■ What is required ■
From the entries that follow, reproduce exactly and only the lines from the line with "359x268 pixels. Task: Click" to the line with "You are a GUI", endpoints included.

-- Source material follows --

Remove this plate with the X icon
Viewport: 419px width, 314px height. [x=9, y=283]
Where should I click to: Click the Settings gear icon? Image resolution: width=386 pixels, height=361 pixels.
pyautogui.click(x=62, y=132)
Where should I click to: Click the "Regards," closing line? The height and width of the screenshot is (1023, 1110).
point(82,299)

-- Source material concluded --
-- Source material follows --

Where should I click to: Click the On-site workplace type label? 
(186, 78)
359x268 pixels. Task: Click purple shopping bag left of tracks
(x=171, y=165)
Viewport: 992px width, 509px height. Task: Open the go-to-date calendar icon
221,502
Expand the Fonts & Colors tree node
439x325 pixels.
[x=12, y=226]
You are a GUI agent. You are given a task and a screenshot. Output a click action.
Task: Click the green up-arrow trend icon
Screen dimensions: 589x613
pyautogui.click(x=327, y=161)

-- Source material concluded --

■ Completed exercise ■
359x268 pixels. Task: Click purple shopping bag left of tracks
(x=171, y=165)
Viewport: 992px width, 509px height. Task: Open the go-to-date calendar icon
221,502
Expand the Fonts & Colors tree node
439x325 pixels.
[x=12, y=226]
You are a GUI agent. You are given a task and a screenshot. Output a click action.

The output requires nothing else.